FETÖ örneğini hatırlayalım. FETÖ’nün ordu içine sızması ve 15 Temmuz süreci, hepimizin hafızasında taze. İlker Başbuğ’un bir sözü vardı: “FETÖ ile bağlantılı olduğunu bildiğim askerler hakkında MİT’ten gelen dosyalar boştaydı, atamalarını yapmak zorunda kaldım.” Bu ülkede böyle bir gerçek yaşandı.

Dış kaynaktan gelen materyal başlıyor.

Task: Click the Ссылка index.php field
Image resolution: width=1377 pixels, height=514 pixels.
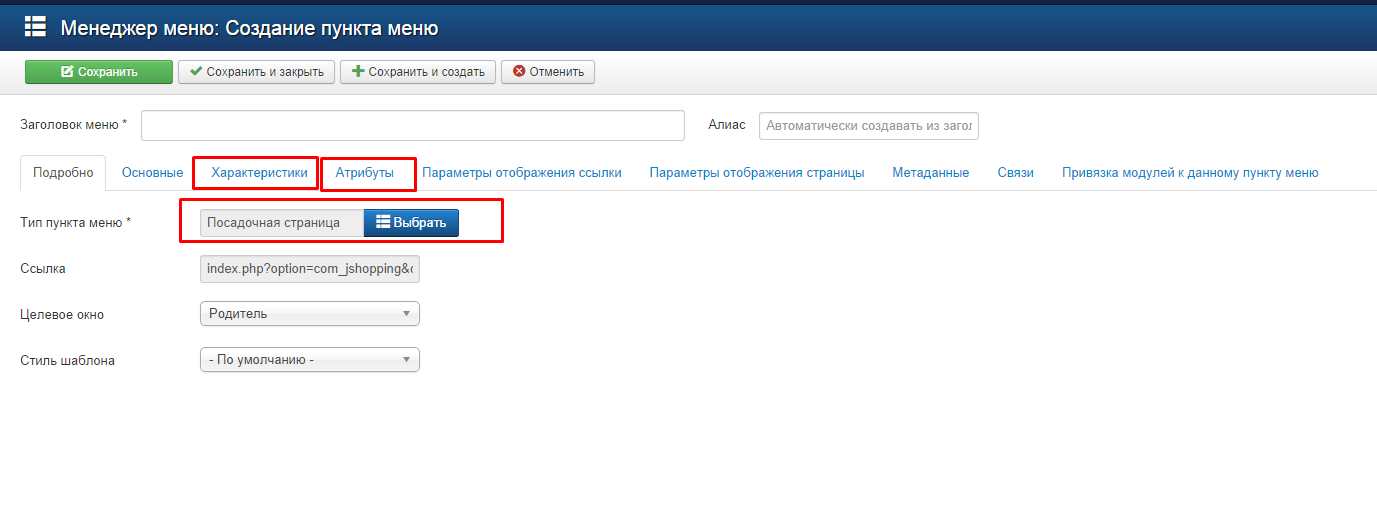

PKK’ya katılan biri eylemlere katıldı mı, katılmadı mı? Bu ayrımı nasıl yapacağız? Bu belirsizlik, güvenlik zafiyeti yaratır. Evet, terörsüz bir Türkiye istiyoruz. Ama bunu yaparken üniter yapıyı, sosyal devlet kültürünü, toplumsal birlikteliği zedelememeliyiz.
Son dönemde askeri yapıyla ilgili değişiklikler, disiplinsizlik algısı artırılıyor. Cumhurbaşkanı Yardımcısı’nın biri Kürt, biri Alevi olsun gibi etnik ve mezhepsel tanımlar öneriliyor. Bu tür tanımlar toplumu bölmeye başlar. Bir noktadan sonra “Alevi’nin Türk’ü mü, Kürt’ü mü? Kürt’ün Zaza’sı mı, Kırmançkî’si mi?” gibi ayrışmalar gündeme gelir.
Biz Türk milleti bilinciyle bir arada duruyoruz. Türkiye Cumhuriyeti vatandaşlığı üst kimliğimizdir. Alt kimliklerimiz olabilir ama ayrımcılıkla, Lübnan modeli gibi yapılarla bir yere varamayız.
PKK elebaşı Abdullah Öcalan ilk silah bırakma çağrısında 1923 Anayasası’nı ve üniter yapıyı hedef almıştı. Bugün 24 Temmuz, Lozan Antlaşması’nın 102. yıl dönümü. Biz, bu zihniyetin amacının Orta Doğu tarzı bir parçalanma olduğunu çok iyi biliyoruz. Bu yüzden terörle mücadele edilir, müzakere edilmez. Terörist masaya kazandığı için değil, kaybettiği için oturur.
Bu topraklar şehit kanıyla yoğrulmuştur. Mehmet Akif’in dediği gibi: “Şüheda fışkıracak toprağı sıksan, şüheda!” Bu millet yedi düvele boyun eğmedi, bir avuç terör örgütüne de eğmez. Yeter ki içimizdeki zafiyetleri ortadan kaldıralım.”